[Stored records]
*-*-*
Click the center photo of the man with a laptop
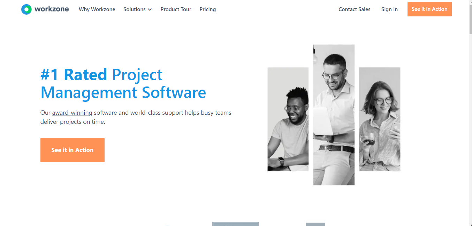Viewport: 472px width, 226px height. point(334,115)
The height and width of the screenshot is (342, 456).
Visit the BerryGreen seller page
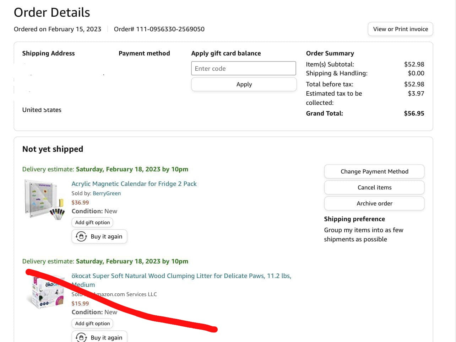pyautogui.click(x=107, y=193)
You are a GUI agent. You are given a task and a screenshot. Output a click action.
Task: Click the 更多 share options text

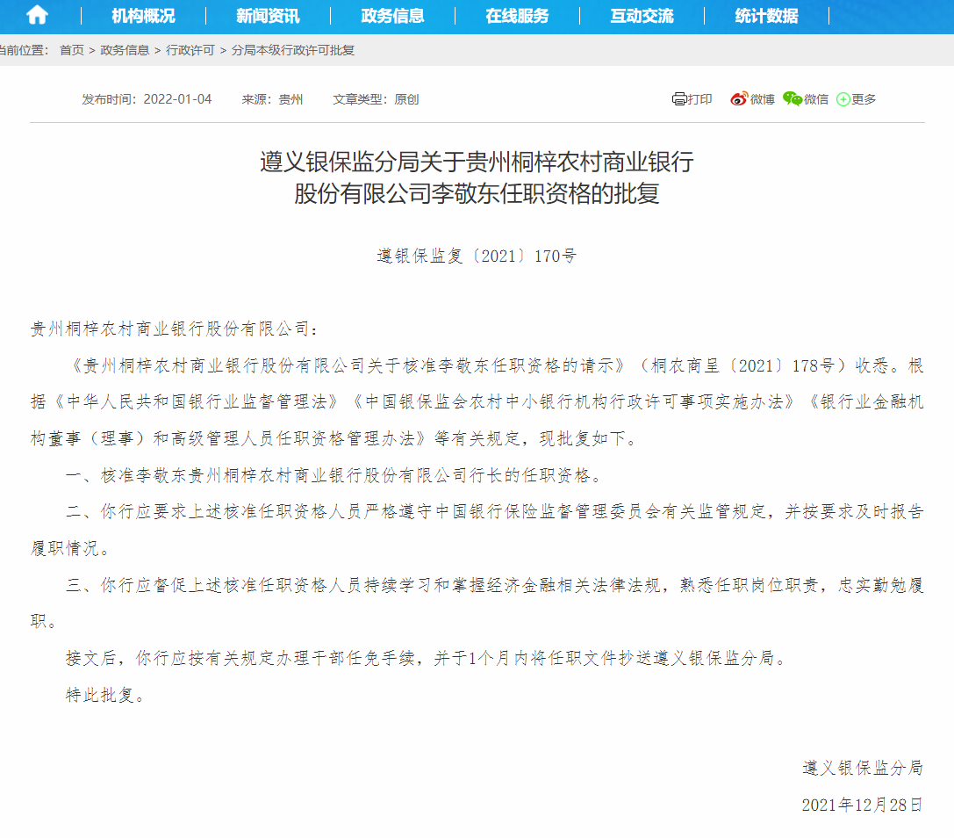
*-*-*
## [REQUIREMENT]
Go through the entries above and write them out again exactly, images left behind.

## [SOLUTION BELOW]
Click the center photo of the man with a laptop
Viewport: 472px width, 226px height. point(334,115)
The height and width of the screenshot is (342, 456).
Visit the BerryGreen seller page
pyautogui.click(x=107, y=193)
You are a GUI agent. You are given a task and a screenshot. Output a click action.
Task: Click the 更多 share options text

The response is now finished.